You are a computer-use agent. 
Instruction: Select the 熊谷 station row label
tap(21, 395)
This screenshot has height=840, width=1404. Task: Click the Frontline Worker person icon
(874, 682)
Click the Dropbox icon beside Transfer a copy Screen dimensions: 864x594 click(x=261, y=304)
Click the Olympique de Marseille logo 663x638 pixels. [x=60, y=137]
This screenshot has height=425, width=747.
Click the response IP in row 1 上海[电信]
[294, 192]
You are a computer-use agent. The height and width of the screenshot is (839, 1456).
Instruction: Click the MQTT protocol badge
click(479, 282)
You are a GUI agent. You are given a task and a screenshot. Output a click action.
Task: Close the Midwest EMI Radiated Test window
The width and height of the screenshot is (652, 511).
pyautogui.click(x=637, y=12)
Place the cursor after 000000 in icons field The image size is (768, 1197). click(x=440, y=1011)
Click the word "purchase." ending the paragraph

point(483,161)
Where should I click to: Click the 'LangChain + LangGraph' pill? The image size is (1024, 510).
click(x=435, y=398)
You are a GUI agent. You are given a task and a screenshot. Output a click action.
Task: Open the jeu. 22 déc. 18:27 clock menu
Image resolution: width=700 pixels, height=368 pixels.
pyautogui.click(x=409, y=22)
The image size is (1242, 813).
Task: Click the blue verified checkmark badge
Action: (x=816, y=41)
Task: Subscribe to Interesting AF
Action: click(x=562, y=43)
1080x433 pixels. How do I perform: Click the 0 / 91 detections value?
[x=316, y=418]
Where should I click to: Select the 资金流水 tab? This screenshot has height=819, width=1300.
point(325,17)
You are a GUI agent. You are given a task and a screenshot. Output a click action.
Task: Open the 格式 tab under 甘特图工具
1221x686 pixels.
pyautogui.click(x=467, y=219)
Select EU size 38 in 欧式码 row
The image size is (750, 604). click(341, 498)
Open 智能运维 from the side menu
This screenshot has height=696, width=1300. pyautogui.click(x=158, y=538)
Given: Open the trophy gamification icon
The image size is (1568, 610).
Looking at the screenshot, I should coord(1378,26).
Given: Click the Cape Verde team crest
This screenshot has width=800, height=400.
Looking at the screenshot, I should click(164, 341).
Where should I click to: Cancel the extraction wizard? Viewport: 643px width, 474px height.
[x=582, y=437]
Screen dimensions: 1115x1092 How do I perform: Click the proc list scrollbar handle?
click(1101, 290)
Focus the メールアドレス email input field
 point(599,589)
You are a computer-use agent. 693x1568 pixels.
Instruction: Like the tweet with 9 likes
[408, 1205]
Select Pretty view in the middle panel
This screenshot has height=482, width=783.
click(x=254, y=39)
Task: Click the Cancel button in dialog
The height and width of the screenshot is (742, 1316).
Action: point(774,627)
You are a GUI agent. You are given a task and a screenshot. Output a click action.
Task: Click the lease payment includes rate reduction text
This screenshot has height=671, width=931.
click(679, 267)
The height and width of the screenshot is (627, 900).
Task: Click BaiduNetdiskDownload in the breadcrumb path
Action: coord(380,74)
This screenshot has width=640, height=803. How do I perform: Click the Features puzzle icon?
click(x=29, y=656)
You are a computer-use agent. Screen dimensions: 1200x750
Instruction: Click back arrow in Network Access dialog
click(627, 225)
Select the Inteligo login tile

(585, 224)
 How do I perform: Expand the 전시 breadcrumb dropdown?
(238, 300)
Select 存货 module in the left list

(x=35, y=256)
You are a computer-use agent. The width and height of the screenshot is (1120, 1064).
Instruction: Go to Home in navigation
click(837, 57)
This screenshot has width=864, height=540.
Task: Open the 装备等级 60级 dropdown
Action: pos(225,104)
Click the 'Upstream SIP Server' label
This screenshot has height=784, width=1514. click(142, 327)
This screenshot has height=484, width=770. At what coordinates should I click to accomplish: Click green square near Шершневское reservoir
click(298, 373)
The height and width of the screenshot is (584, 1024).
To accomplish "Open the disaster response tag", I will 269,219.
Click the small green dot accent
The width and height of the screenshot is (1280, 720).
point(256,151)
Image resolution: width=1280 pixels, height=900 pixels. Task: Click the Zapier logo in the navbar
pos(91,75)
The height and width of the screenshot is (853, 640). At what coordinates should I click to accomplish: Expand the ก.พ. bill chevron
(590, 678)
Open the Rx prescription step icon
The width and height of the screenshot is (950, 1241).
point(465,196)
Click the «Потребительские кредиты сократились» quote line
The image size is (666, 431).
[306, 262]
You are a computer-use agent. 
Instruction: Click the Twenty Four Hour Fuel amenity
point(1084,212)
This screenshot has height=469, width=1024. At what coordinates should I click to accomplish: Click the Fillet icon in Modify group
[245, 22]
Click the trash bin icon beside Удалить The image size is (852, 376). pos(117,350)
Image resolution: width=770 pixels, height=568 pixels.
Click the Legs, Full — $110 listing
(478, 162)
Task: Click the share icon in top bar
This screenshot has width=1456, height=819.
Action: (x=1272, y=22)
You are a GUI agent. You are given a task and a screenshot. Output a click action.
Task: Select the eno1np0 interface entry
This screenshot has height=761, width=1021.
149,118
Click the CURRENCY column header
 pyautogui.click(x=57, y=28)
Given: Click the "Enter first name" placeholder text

========================

AIM OF THE EXERCISE
Using the data above, repeat exactly the lines that begin at the line with "Task: Click the Cancel button in dialog" and end at the line with "Task: Click the lease", both ends included.

RESULT
Task: Click the Cancel button in dialog
The height and width of the screenshot is (742, 1316).
Action: point(774,627)
You are a GUI agent. You are given a task and a screenshot. Output a click action.
Task: Click the lease payment includes rate reduction text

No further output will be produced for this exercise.